I am still trying to decide whether to ship my car over to Portugal. I want to make a good decision. I know someone who moved from New Jersey and shipped his car over. He told me that if you own the car for at least 6 months in your home counrty and can provide two years worth of tax documents proving that you worked and lived there that you would not have to pay import tax etc. He recommended bringing the car.

Does anyone know if that is true? Looking around the internet, there is so much mixed information. Some people say it is a good idea to bring the car, some don't think so. It's SO confusing!

The car is a 2007 Honda Civic. Here it cost about $13,000 and I bought it about 6 months ago. It's a really nice little car and I would really like to bring it over, but not if it's going to be a crazy ordeal.

If I do ship it over...does anyone know about how much import duty they will charge when I pick it up at the cargo ship docks? And does that vary by country...like would it be cheaper to ship it to a different country and drive it to Portugal?

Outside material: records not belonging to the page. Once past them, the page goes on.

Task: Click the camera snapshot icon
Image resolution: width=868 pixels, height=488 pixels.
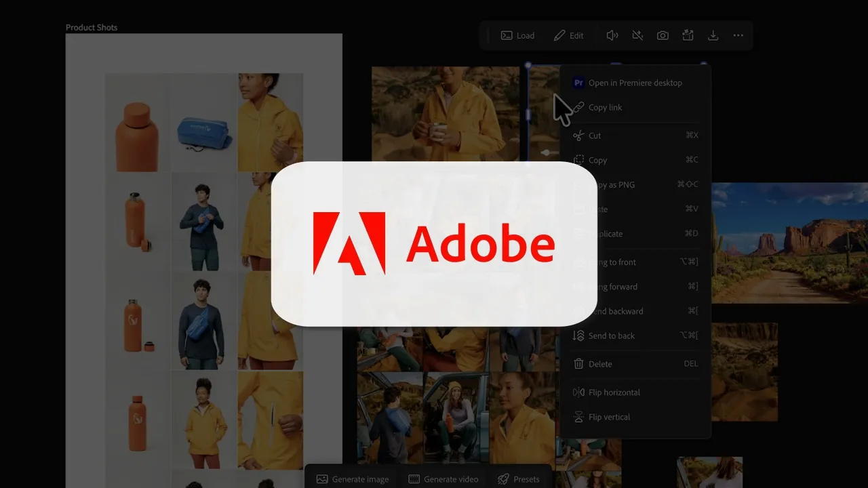Action: point(663,35)
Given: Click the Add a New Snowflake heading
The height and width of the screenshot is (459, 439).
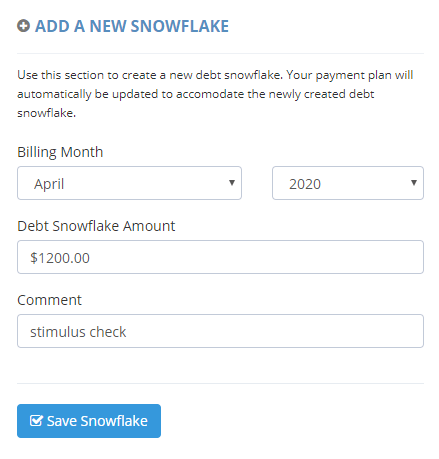Looking at the screenshot, I should [x=132, y=26].
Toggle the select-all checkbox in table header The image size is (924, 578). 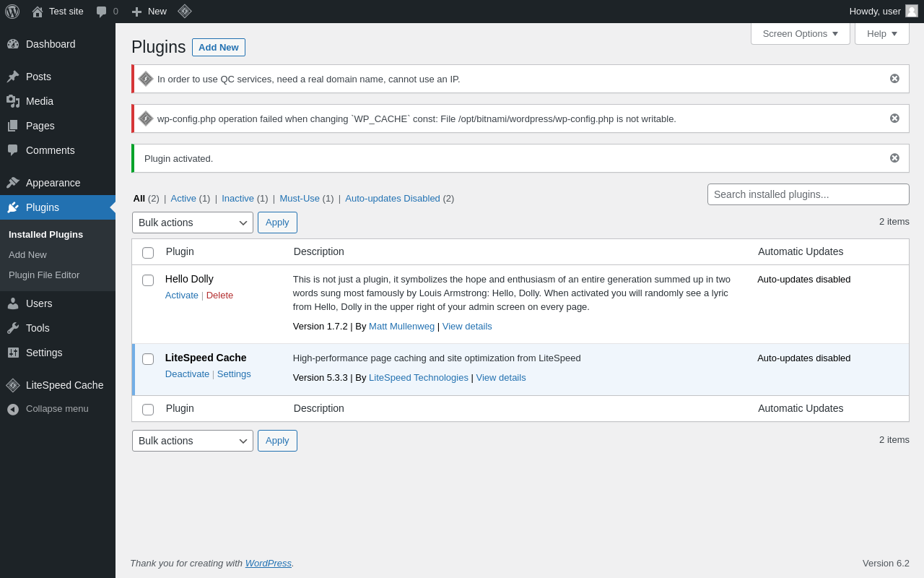coord(148,253)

I hope I'm not driving anyone crazy with all these questions....and I am very grateful for anyones advice!  Muito obrigagda!

Christina


----------



## silvers (Sep 22, 2008)

Hi Christina,
I am not certain about your particular details, all I can say is if you import a car from another European country, you have to have owned that vehicle for over 12 months.


----------



## Bevdeforges (Nov 16, 2007)

No matter where you ship it to, you'll be liable for import taxes and duties based on the country in which you are taking up residence. The main thing is usually VAT - which you need to prove you have paid. Coming from the US may be a problem, since the US has no VAT (like sales tax, but the two aren't considered comparable for import purposes, as far as I know). Then, too, you have to meet the Portuguese requirements for registering your car. That can involve replacing some equipment - often the windshield and sometimes the lights, due to somewhat different safety standards.

The other big factor to check is the availability of parts for a 2007 Honda Civic in Portugal. Car models are not always the same between countries, and parts for a European Honda Civic may not be entirely compatible with one made for the US market. (Check with Honda for more information on this.)
Cheers,
Bev


----------



## BellaLuna (Jun 7, 2008)

Well, if you already own the car and were just bringing it over there, why would you have to pay VAT on it? :confused2:

I will call the Portuguese Consulate tomorrow and hear what they have to say about it. I e-mailed them like 3 times but didn't hear back from them so I will just do it the old fashioned way!

I will also check into parts compatibility of European Hondas and American Hondas.

Thanks!


----------



## Bevdeforges (Nov 16, 2007)

BellaLuna said:


> Well, if you already own the car and were just bringing it over there, why would you have to pay VAT on it? :confused2:


VAT is a strange sort of tax. Normally, on import, you only have to pay on those things you have "recently" acquired (like within the last year). With cars, however, some countries are pickier and want to see that VAT was paid on the original sale of the vehicle when new - something you can't prove if the car is coming from a non-VAT country like the US. 
Cheers,
Bev


----------